__DO THIS__.
Pull out every line in the records below that contains the string "width". Case counts.

__INFORMATION SUPPLIED__.
## start

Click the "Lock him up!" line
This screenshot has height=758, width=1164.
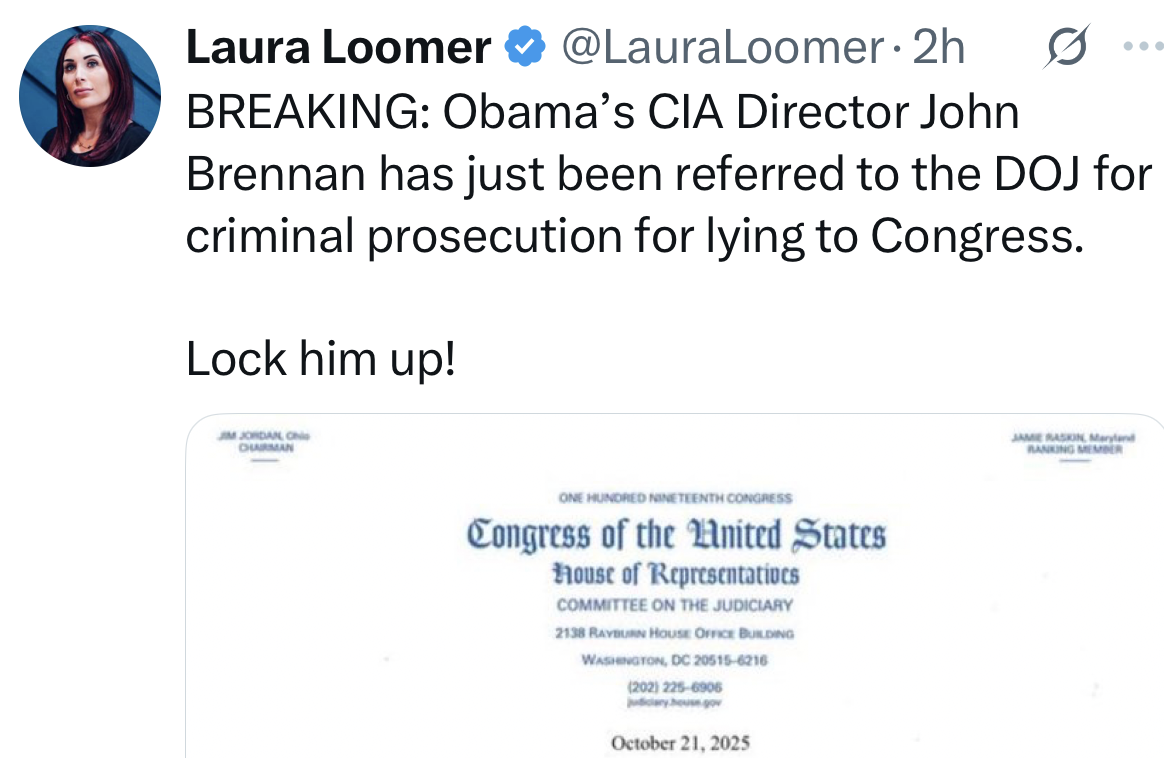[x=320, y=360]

## end
## start

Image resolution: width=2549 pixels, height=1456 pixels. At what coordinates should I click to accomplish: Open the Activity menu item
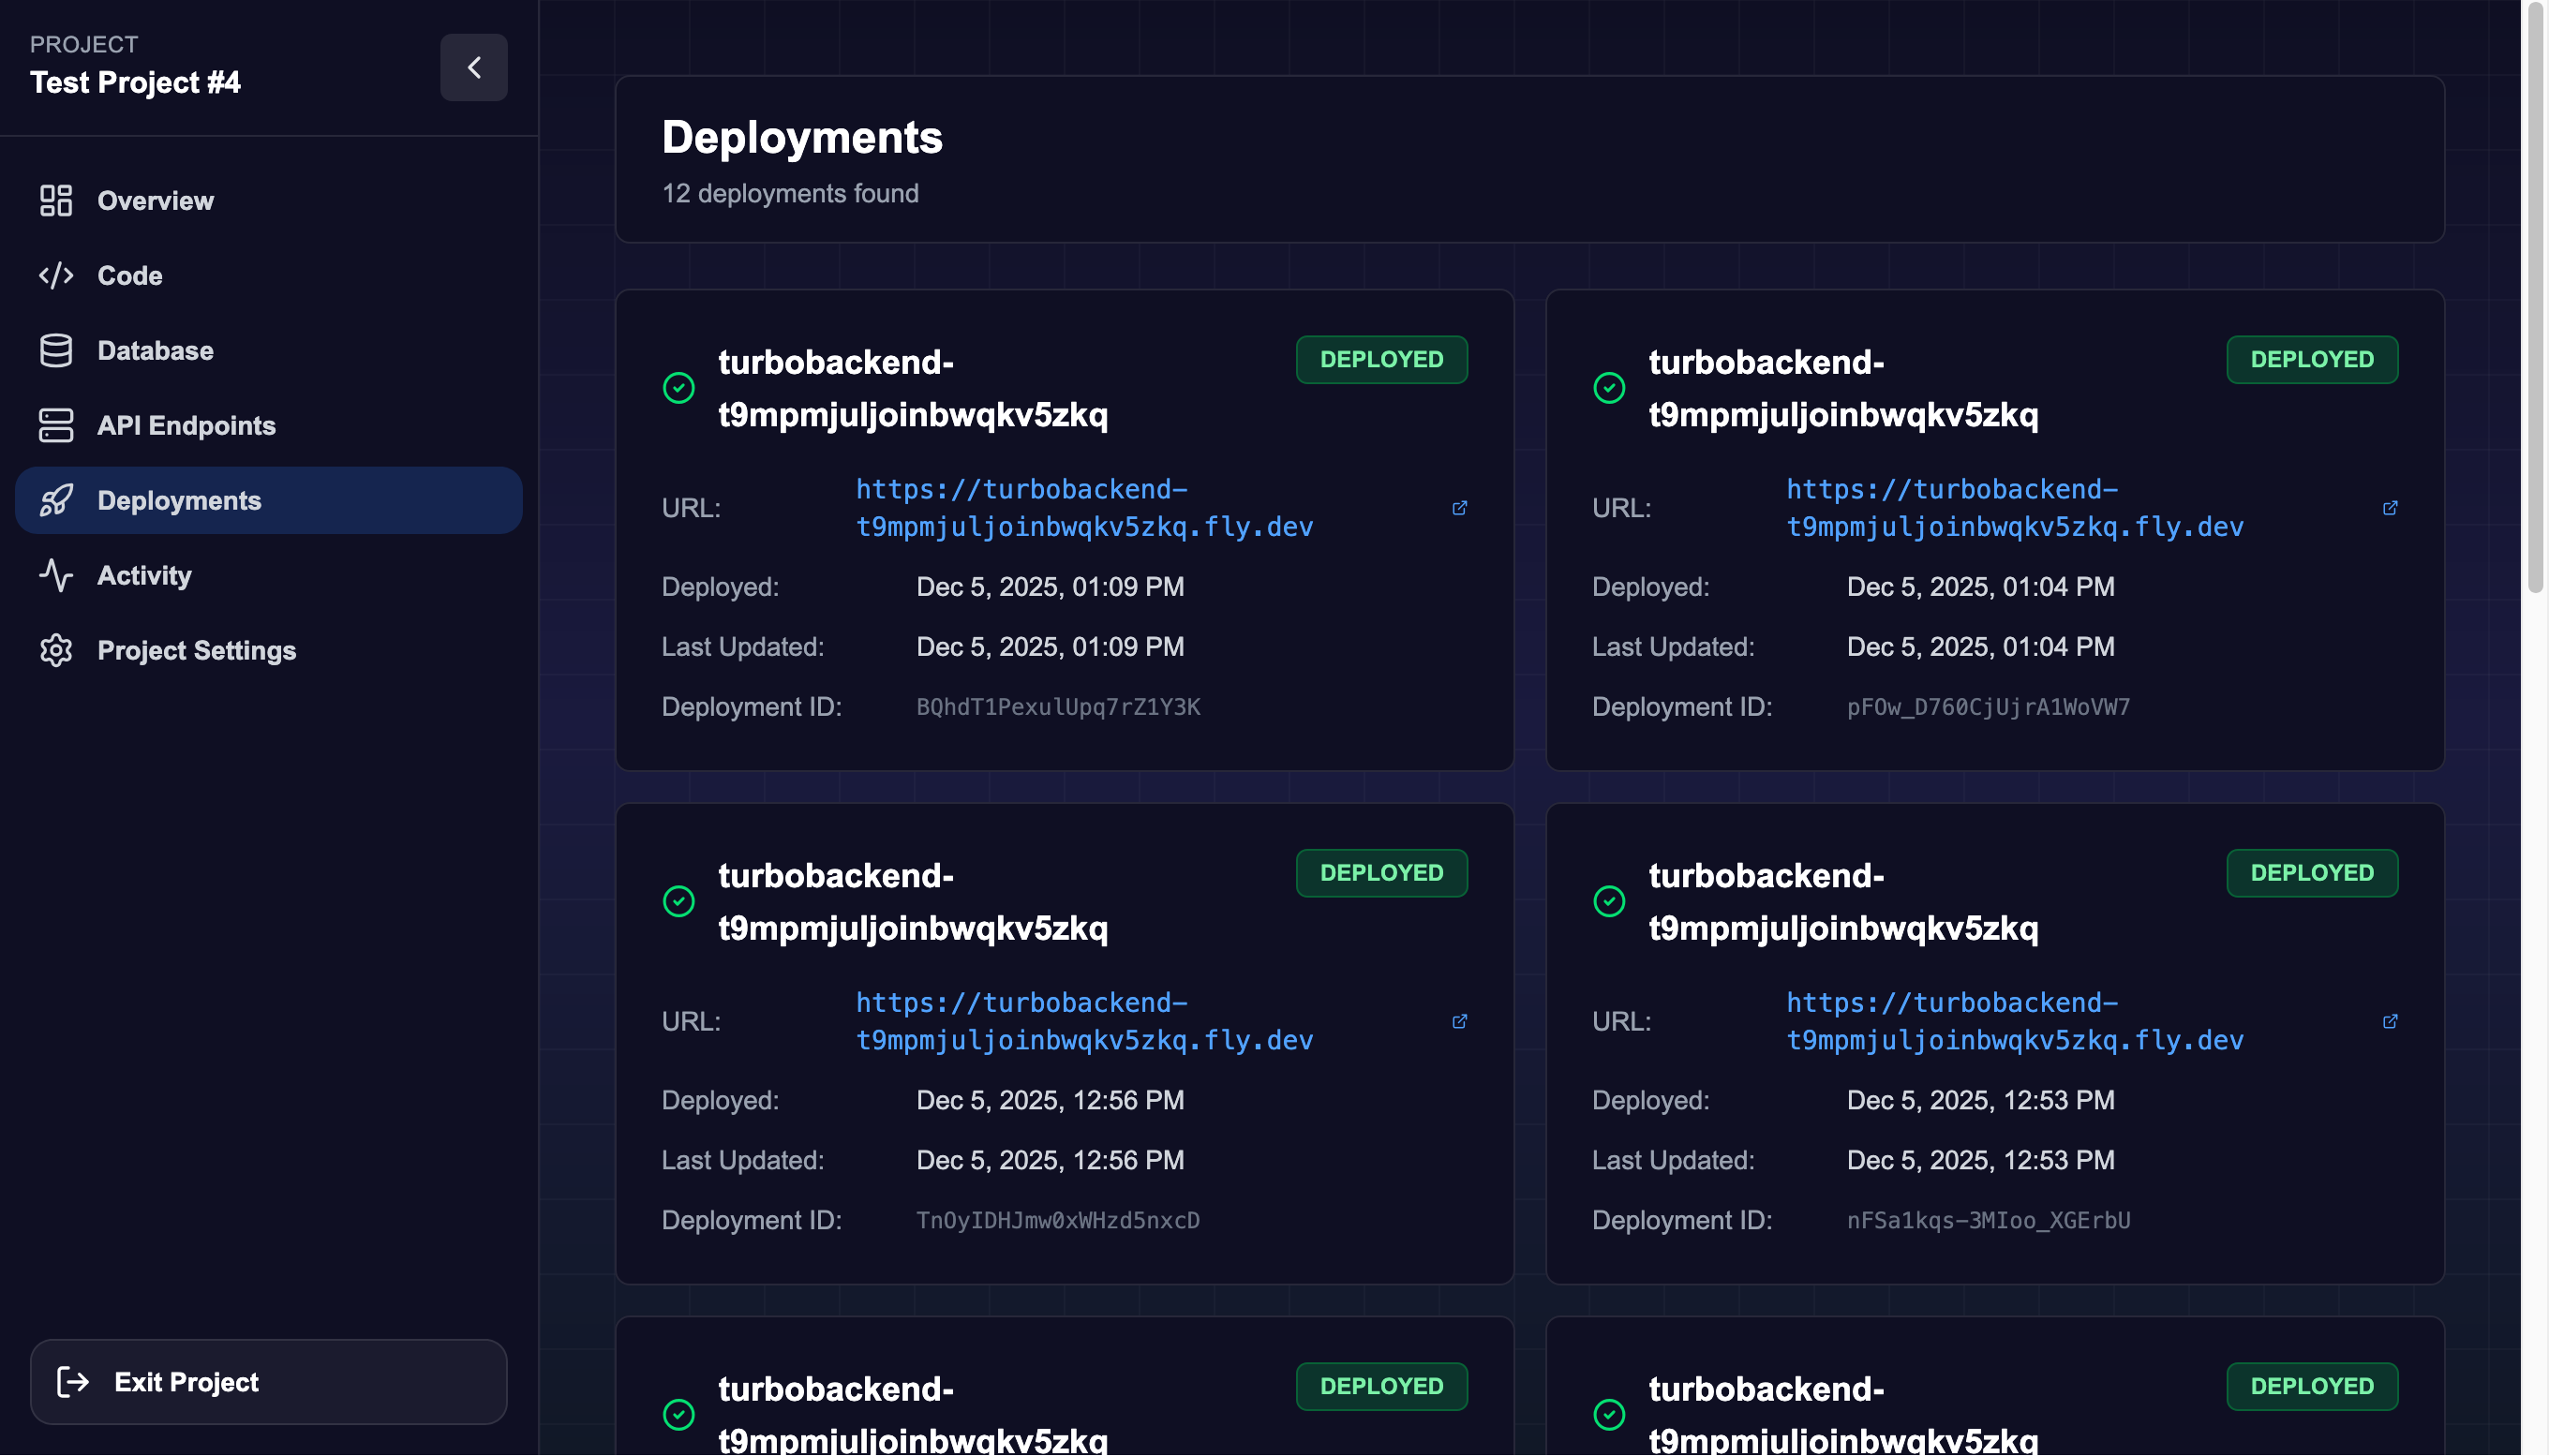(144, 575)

## end

__ANSWER TO THIS TASK__.
This screenshot has height=758, width=1164.
Image resolution: width=2549 pixels, height=1456 pixels. At what coordinates should I click to accomplish: Open the Activity menu item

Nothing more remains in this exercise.